### [FRAGMENTO FACILITADO]
────────────────────────────────────────
Un salón para homenajear las victorias Habsburgo
El Palacio del Buen Retiro sirvió para dar rienda suelta, sin salir de Madrid, a los numerosos festejos, representaciones teatrales, corridas de toros, juegos ecuestres, naumaquias y demás diversiones que caracterizaron a este reinado. A lo largo de los jardines había diseminadas una serie de ermitas (casi todas desaparecidas hoy, entre ellas la inmensa San Antonio de los Portugueses de la que solo quedan restos arqueológicos) para rezar y descansar el alma de tantas diversiones. Existía, además, la posibilidad para los miembros de la familia de navegar por un «estanque grande», que a su vez era usado para presentaciones teatrales con efectos marinos. «Fingen escaramuzas, juega la artillería y mosquetes [...]. Es cosa de ver y entretenimiento gustoso y poco cansado», señala un cronista sobre los usos del estanque.

La entrada al real sitio estaba presidida por la estatua de «Carlos V y el Furor», obra de Pompeo Leoni, hoy en el Museo del Prado. En la planta principal del ala norte se ubicaban los edificios más reseñables, entre ellos el Salón de Reinos, el Casón, el teatro y el coliseo (edificio de planta ovalada donde se representaron espectáculos con escenografías móviles).

Salvo alguna excepción, las estancias de este complejo palaciego no fueron decoradas con piezas de las colecciones reales, sino que el Conde-duque de Olivares tuvo que reunir una colección inédita que incluía muebles, tapices, esculturas y más de ochocientas pinturas, entre ellas «La fragua de Vulcano» y «El aguador de Sevilla», de Velázquez, «Ticio e Ixión», de José de ­Ribera, o «El juicio de París», de Rubens.

El Salón de Reinos, un recinto alargado de 34,6 metros de largo por 10 de ancho y 8 de alto, fue concebido como el gran salón de ceremonias y fiestas, un símbolo del poder pasado, presente y futuro de la dinastía. Según los testimonios recabados por los visitantes de este espacio ya desaparecido en su forma original, el interior estaba pintado de blanco, con arabescos dorados en las paredes. En la bóveda, precedida de numerosas ventanas, estaban situados los escudos de los veinticuatro reinos de la Monarquía española, toda una declaración de intenciones del valido, entonces sumido en su famosa «unión de armas» con la que buscaba implicar a todos los territorios hispánicos en la defensa del imperio.

Veintisiete pinturas encargadas para la ocasión decoraban las amplias paredes y, de paso, mandaban un mensaje a aliados y enemigos: España seguía siendo la potencia hegemónica. Esta colección, que vertebra hoy en día el Prado, estaba compuesta por doce grandes cuadros de batallas, entre ellas «La Rendición de Breda» y «La recuperación de Bahía de Todos los Santos»; diez escenas de la vida de Hércules, considerado el legendario fundador de la dinastía, pintadas por Zurbarán; y cinco retratos ecuestres del pincel de Velázquez en torno a las figuras de Felipe III y Felipe IV, sus respectivas esposas y el Príncipe Baltasar Carlos, el malogrado heredero del Rey Planeta.
────────────────────────────────────────
### [DATOS FACILITADOS]
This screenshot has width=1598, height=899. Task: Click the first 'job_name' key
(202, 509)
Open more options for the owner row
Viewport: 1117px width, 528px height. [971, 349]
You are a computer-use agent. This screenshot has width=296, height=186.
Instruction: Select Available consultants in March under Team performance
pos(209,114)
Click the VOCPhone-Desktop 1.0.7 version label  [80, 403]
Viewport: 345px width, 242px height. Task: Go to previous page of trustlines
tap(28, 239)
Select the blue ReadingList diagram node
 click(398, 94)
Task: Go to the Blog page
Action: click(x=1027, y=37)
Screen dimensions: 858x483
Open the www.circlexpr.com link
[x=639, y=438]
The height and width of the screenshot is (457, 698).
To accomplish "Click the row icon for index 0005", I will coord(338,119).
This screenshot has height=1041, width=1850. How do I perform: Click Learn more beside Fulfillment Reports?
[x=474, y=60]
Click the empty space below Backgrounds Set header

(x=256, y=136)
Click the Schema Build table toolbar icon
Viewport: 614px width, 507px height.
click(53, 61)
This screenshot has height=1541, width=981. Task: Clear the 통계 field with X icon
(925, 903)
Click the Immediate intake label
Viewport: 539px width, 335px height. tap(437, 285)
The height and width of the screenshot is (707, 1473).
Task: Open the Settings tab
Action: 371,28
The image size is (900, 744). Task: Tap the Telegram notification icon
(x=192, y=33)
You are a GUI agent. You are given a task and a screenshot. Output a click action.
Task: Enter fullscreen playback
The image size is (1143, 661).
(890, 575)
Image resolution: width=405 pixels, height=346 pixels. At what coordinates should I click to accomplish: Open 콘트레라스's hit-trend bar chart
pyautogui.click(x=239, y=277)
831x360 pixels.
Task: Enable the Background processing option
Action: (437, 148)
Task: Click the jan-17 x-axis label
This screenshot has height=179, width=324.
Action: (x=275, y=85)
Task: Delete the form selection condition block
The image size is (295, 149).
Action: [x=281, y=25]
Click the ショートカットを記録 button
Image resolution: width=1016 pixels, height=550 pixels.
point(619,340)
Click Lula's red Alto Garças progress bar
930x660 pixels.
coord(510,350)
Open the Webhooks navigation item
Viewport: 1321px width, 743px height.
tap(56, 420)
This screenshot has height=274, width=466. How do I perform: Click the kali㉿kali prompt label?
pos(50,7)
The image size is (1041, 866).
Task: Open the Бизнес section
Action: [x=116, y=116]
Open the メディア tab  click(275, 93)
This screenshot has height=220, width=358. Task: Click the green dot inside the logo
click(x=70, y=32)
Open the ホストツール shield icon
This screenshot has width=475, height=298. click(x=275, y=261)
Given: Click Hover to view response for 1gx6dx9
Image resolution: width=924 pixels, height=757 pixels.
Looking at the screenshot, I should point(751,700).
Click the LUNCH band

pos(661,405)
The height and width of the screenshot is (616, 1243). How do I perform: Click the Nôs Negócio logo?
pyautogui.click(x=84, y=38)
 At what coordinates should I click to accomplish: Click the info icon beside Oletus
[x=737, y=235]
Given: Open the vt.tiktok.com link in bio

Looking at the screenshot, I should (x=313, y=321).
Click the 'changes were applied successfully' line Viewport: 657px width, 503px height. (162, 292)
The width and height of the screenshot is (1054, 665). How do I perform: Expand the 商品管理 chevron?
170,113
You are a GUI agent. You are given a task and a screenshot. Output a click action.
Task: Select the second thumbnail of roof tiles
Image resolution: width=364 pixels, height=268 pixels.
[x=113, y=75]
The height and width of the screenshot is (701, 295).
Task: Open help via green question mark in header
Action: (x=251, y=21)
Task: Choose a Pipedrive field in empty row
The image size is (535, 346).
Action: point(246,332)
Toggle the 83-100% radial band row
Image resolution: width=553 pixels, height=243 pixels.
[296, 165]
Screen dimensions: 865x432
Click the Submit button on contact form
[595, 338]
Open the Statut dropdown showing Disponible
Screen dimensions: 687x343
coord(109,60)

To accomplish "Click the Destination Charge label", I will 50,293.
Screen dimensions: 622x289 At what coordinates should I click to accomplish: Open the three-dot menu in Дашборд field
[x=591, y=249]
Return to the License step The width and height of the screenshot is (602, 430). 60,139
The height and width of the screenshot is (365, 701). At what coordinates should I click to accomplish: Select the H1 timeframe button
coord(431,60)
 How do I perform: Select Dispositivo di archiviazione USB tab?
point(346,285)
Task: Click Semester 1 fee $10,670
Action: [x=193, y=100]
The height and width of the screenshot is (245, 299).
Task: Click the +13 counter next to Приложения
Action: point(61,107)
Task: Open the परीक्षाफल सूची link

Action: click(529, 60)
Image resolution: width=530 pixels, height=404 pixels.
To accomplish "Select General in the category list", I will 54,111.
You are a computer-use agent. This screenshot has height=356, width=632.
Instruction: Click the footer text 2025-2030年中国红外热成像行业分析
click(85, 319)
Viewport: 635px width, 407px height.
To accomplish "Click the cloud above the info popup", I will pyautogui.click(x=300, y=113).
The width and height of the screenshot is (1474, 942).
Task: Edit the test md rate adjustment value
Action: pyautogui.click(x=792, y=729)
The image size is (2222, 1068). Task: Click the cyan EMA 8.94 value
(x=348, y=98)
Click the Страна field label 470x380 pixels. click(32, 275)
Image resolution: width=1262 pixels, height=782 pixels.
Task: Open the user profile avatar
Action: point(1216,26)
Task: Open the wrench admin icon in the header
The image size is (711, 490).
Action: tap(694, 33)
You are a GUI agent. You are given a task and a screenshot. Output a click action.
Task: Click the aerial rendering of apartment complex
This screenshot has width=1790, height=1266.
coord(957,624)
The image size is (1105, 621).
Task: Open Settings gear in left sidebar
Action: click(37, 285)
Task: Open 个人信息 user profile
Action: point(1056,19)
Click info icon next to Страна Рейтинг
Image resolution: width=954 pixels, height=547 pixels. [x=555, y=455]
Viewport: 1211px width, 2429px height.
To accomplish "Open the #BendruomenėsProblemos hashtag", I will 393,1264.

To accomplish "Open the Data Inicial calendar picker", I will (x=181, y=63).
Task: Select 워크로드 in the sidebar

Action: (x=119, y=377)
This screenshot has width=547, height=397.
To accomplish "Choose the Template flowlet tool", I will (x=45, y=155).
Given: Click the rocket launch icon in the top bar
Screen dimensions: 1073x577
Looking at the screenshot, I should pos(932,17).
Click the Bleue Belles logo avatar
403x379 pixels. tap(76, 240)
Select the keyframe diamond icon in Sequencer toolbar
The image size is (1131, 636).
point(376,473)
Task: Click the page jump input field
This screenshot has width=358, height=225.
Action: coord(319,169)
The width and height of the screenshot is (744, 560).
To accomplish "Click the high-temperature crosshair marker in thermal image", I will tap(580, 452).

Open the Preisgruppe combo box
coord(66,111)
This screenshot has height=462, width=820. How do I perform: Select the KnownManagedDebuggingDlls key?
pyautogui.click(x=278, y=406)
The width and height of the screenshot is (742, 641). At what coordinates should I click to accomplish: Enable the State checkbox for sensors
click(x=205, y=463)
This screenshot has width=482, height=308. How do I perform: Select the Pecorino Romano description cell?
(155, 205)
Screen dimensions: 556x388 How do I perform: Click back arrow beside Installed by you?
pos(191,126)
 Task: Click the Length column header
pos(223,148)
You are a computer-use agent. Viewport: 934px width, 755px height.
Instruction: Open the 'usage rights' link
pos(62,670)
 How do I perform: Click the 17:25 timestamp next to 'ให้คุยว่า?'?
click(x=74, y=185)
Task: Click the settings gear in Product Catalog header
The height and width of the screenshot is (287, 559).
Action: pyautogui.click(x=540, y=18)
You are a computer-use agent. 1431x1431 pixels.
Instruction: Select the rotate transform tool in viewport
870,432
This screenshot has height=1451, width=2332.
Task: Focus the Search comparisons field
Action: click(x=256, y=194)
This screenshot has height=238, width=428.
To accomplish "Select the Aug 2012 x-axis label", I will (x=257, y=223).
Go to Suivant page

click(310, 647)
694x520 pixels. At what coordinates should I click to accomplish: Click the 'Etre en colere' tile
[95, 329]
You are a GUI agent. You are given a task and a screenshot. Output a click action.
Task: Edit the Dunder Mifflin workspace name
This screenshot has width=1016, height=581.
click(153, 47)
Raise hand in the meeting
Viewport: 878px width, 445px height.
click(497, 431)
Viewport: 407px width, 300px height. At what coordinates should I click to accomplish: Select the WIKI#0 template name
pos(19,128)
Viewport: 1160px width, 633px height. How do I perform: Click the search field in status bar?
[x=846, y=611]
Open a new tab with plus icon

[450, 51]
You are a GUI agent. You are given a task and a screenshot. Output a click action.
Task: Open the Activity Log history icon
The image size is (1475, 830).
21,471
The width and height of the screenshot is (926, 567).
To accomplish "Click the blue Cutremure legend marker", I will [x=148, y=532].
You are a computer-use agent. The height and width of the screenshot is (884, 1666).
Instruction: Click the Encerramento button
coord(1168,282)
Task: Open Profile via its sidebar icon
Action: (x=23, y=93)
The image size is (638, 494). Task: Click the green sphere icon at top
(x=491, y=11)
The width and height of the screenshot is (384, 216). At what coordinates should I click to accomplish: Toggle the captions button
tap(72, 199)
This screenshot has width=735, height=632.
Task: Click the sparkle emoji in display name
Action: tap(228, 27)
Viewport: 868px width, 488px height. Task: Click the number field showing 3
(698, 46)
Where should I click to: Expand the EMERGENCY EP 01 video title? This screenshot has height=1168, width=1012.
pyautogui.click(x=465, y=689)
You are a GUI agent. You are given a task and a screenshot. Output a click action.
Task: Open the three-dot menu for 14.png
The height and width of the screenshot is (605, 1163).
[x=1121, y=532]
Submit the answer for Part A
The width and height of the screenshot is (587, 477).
────────────────────────────────────────
### [TAREAS A REALIZAR]
1) Según el texto sobre el Buen Retiro, ¿qué medidas tenía el Salón de Reinos?
2) Copia del texto sobre el Buen Retiro el tramo que empieza con las palabras "La entrada al" y termina con "con escenografías móviles).", y cambia en él "estatua" por "escultura".

### [RESULTADOS POR TAREA]
1) Medía 34,6 metros de largo, 10 de ancho y 8 de alto.

2)
La entrada al real sitio estaba presidida por la escultura de «Carlos V y el Furor», obra de Pompeo Leoni, hoy en el Museo del Prado. En la planta principal del ala norte se ubicaban los edificios más reseñables, entre ellos el Salón de Reinos, el Casón, el teatro y el coliseo (edificio de planta ovalada donde se representaron espectáculos con escenografías móviles).